TEXT:
One of the more annoying things about living in New Zealand is that most of the truly interesting urban planning and transportation books never make it to the shelves of our bookshops. However, thanks to Amazon, I do manage to find and buy interesting books every once in a while – even if it’s slightly annoying that the cost of shipping often ends up being similar to the cost of the book itself.

One particularly interesting sounding book that was published last year, and is probably my next Amazon purchase, is Green Metropolis: Why Living Smaller, Living Closer, and Driving Less are the Keys to Sustainability by David Owen.

Here’s the review of the book by the Washington Post:

The deservedly respected journalist David Owen spent a lot of time in recent years patrolling the environmental beat, doing research for the excellent book we now have before us. Last year, for example, he attended an energy seminar at a scientific conference in New York, and he did not find it a cheer-inducing experience: “One side effect of attending such events is the feeling of despair that inevitably comes from hearing well-informed people speak about global environmental problems. The challenges are so great that knowledge, paradoxically, can be incapacitating: the more you learn, the harder you find it to believe that a noncatastrophic resolution is conceivable.”

This is also, unfortunately, an unintended side effect of reading “Green Metropolis.” Owen’s style, here as in his 13 previous books, is cool, understated and witty; it does not appear to be in his nature to be alarmist. But this is a thoroughly alarming book, perhaps all the more so because Owen is so matter-of-fact: The facts alone are so discouraging that no rhetorical flourishes are necessary to underscore their urgency. One’s initial impression is that Owen approaches the environmental crisis from a positive angle. A former resident of Manhattan who has lived for many years in a rather remote Connecticut town, Owen finds in New York City, Manhattan in particular, a model that the rest of the country could profitably emulate. A city of “extreme compactness,” New York “is the greenest community in the United States.” The “average Manhattanite consumes gasoline at a rate that the country as a whole hasn’t matched since the mid-1920s,” and “eighty-two percent of employed Manhattan residents travel to work by public transit, by bicycle, or on foot,” which is “ten times the rate for Americans in general, and eight times the rate for workers in Los Angeles County.” It all derives from being a very crowded place: “Manhattan’s density is approximately 67,000 people per square mile, or more than eight hundred times that of the nation as a whole and roughly thirty times that of Los Angeles. Placing one and a half million people on a twenty-three-square-mile island sharply reduces their opportunities to be wasteful, enables most of them to get by without owning cars, encourages them to keep their families small, and forces the majority to live in some of the most inherently energy-efficient residential structures in the world: apartment buildings. It also frees huge tracts of land for the rest of America to sprawl into.”

WHAT THIS EXERCISE ASKS:
A. Decide whether each statement below agrees with the post about Green Metropolis. Answer yes or no for each, quoting the words from the post that settle it.
(i) Green Metropolis was published last year.
(ii) Owen had written thirteen books before this one.
(iii) Manhattan's density is more than eight hundred times that of Los Angeles.
B. Answer these questions using the post about Green Metropolis.
(i) According to the writer, what does the cost of shipping from Amazon often end up being similar to?
(ii) Where did Owen attend an energy seminar?
(iii) What percentage of employed Manhattan residents travel to work by public transit, by bicycle, or on foot?
C. Continue the post about Green Metropolis from where it stops.

DATA LINES:
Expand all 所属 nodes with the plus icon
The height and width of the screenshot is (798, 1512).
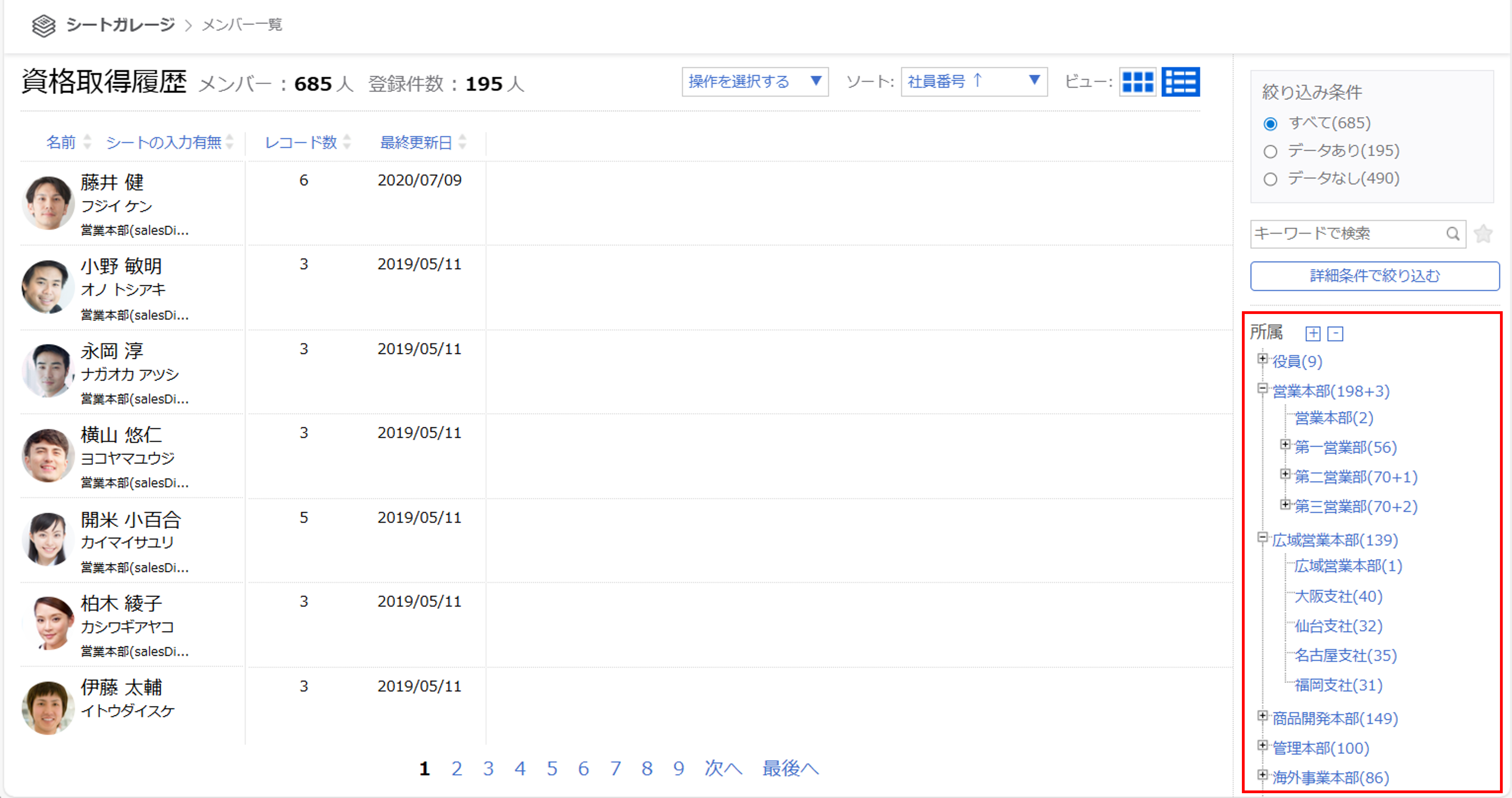1314,333
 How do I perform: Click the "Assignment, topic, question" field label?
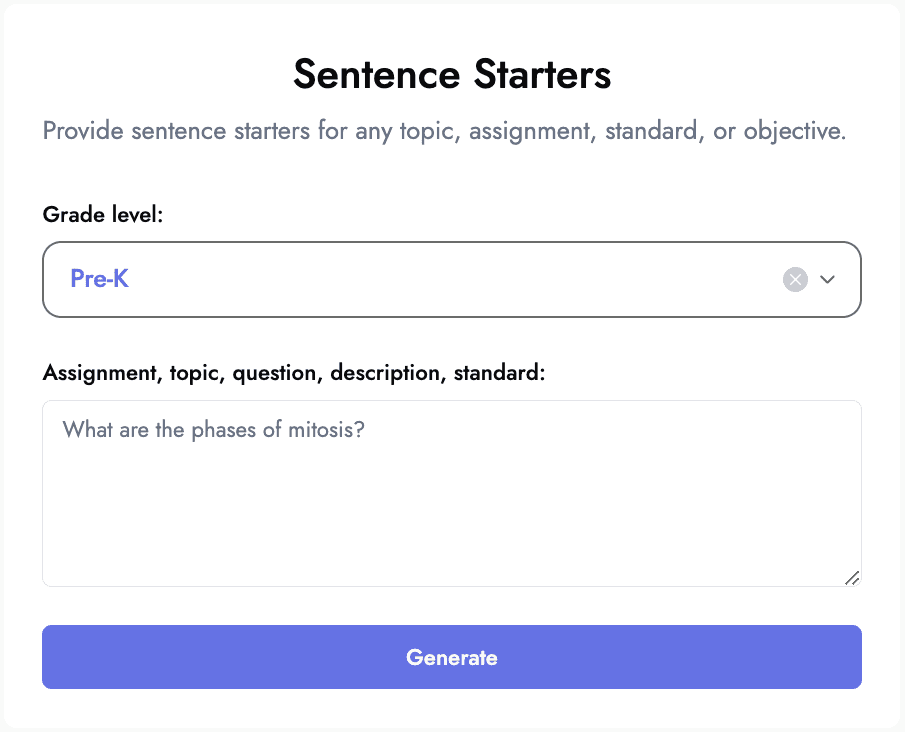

RESPONSES TO THE EXERCISE:
A.
(i) Yes: "published last year"
(ii) Yes: "his 13 previous books"
(iii) No: "roughly thirty times that of Los Angeles"

B.
(i) The cost of the book itself
(ii) At a scientific conference in New York
(iii) Eighty-two percent

C.
In that paragraph, alas, are the two words that make the rest of Owen’s chronicle so depressing: “cars” and “sprawl.” You can’t have one without the other, and the rest of the country has both in amounts so vast as to make a “noncatastrophic resolution” of the nation’s (and thus the world’s) environmental challenges almost entirely unlikely. “The real problem with cars is not that they don’t get enough miles to the gallon,” Owen writes. “It’s that they make it too easy for people to spread out, encouraging forms of development that are inherently wasteful and damaging. Most so-called environmental initiatives concerning automobiles are actually counterproductive, because their effect is to make driving less expensive (by reducing the need for fuel) and to make car travel more agreeable (by eliminating congestion). What we really need, from the point of view of both energy conservation and environmental protection, is to make driving costlier and less pleasant.” And if you can find an American political or business leader who’s willing not merely to say that but to act on it, your eyes are a lot keener than mine.

Americans love their cars and the independence they permit, though anyone who thinks it’s truly independent to be stuck in a Washington commuter jam has a very strange definition of the term. Speaking of which, Washington does not fare well in Owen’s analysis. It is indeed “a city of restrained proportions and stirring metropolitan vistas.” But “ecologically . . . it’s a mess,” because Pierre-Charles L’Enfant’s design turned out, once the automobile arrived, to encourage sprawl rather than urban density. Though Owen should have acknowledged that it is indeed possible to live a Manhattanite existence in the heart of the city — from my apartment on Logan Circle I can, and do, walk to almost everything I need or want, and my car can stay in the driveway for weeks at a time — the essential truth of his criticism is beyond debate. This is a city in which driving is encouraged and walking discouraged. It is also the city in which is concentrated much of the power to take more than token action on the environmental crisis.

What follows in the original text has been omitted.